Begin RECORDS TO PROCESS

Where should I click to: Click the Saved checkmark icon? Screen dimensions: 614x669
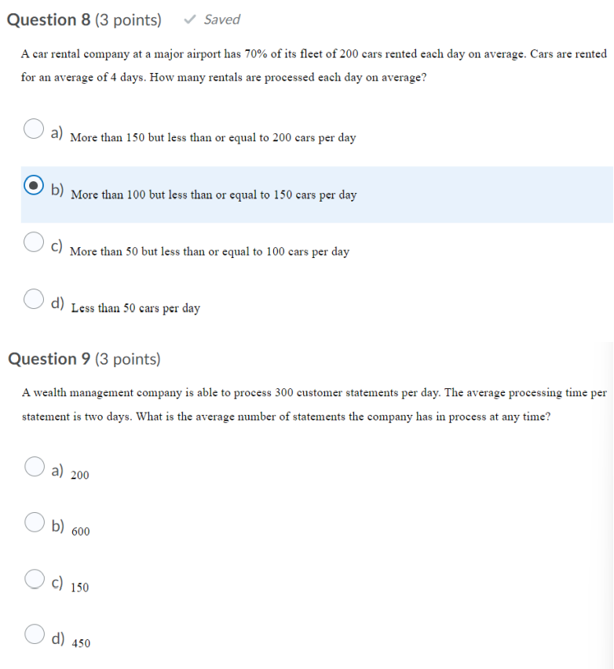tap(188, 20)

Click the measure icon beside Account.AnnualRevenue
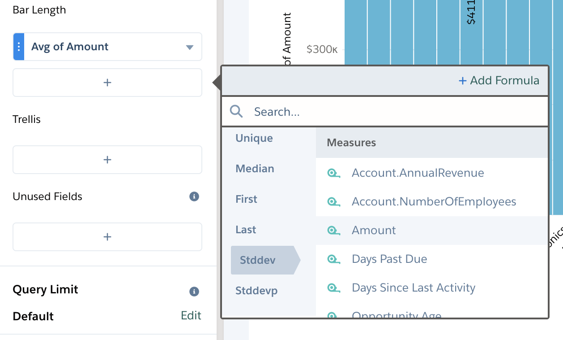pos(333,173)
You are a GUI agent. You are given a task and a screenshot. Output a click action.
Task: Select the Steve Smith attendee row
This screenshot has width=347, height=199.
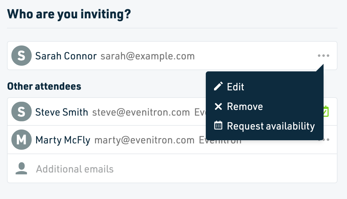coord(172,112)
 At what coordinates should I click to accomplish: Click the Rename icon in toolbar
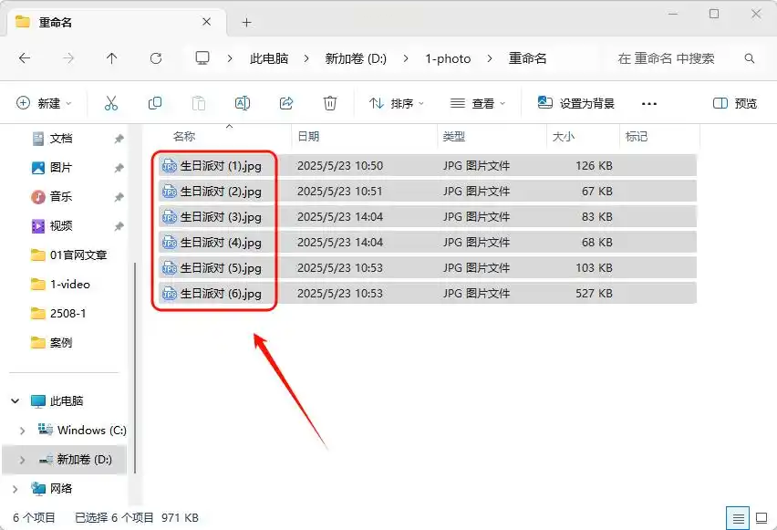[x=243, y=103]
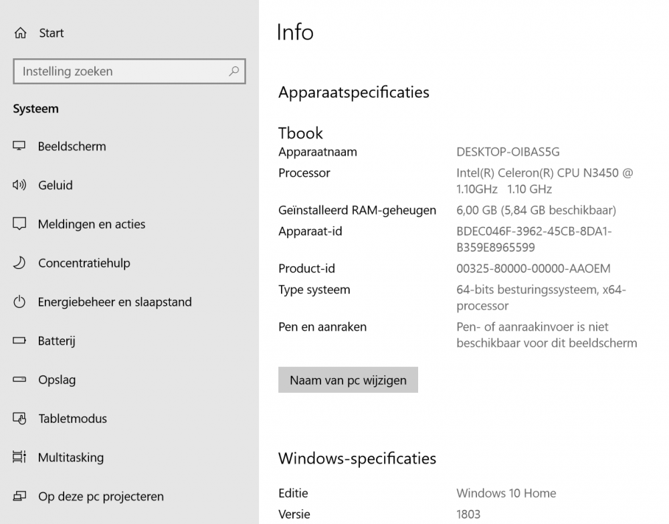The image size is (669, 524).
Task: Click the projecteren screen icon
Action: (x=19, y=497)

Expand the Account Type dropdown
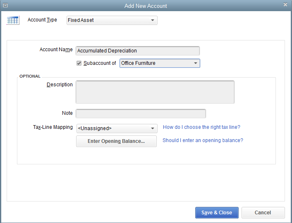(x=152, y=20)
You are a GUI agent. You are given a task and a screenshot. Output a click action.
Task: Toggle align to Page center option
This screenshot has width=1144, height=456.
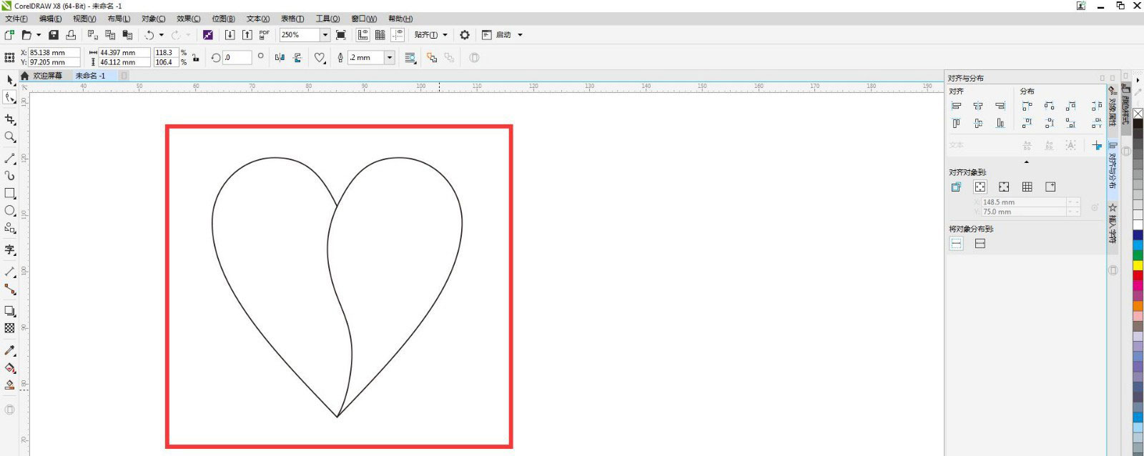(1004, 187)
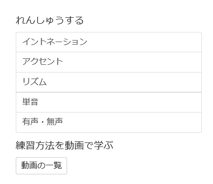Start accent practice via アクセント row
The width and height of the screenshot is (213, 184).
[x=109, y=62]
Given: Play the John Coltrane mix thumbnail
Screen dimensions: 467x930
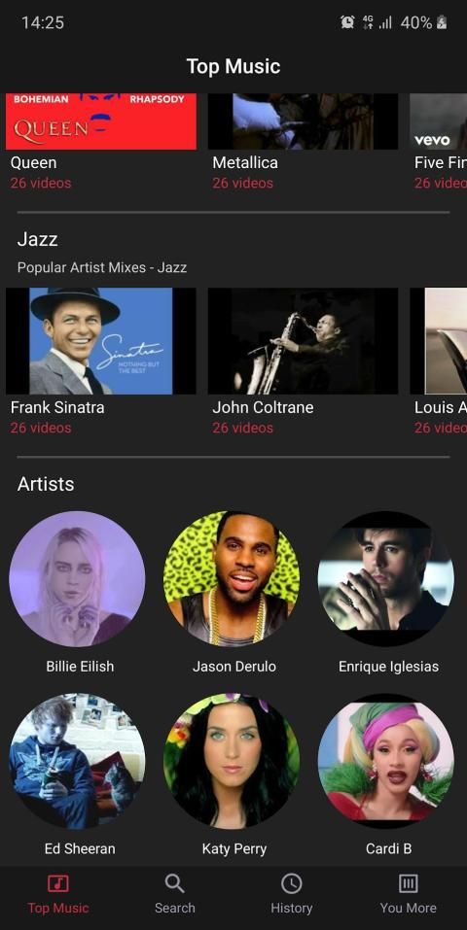Looking at the screenshot, I should click(x=303, y=341).
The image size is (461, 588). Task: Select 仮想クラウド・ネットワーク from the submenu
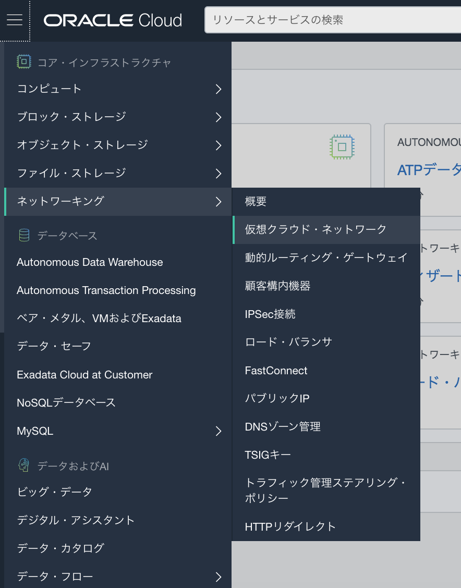[316, 229]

End RECORDS TO PROCESS

WRITTEN PROBLEM –
Copy out all of the data above with each "GUI agent" swapped for "screen assistant" and nothing else changed. Leave out the pictures.

TASK RESULT –
Where should I click to: Click the Saved checkmark icon? Screen dimensions: 614x669
tap(188, 20)

Click the measure icon beside Account.AnnualRevenue
pos(333,173)
You are a screen assistant. You are given a task and a screenshot. Output a click action.
Task: Select the Steve Smith attendee row
This screenshot has width=347, height=199.
coord(172,112)
 At what coordinates should I click to accomplish: Click the Rename icon in toolbar
[x=243, y=103]
The image size is (669, 524).
Task: Click the projecteren screen icon
Action: (x=19, y=497)

Expand the Account Type dropdown
(x=152, y=20)
You are a screen assistant. You are given a task and a screenshot. Output a click action.
Task: Toggle align to Page center option
This screenshot has width=1144, height=456.
(1004, 187)
Start accent practice via アクセント row
The width and height of the screenshot is (213, 184).
[x=109, y=62]
Given: Play the John Coltrane mix thumbnail
Screen dimensions: 467x930
Looking at the screenshot, I should click(x=303, y=341).
The image size is (461, 588). Task: Select 仮想クラウド・ネットワーク from the submenu
[316, 229]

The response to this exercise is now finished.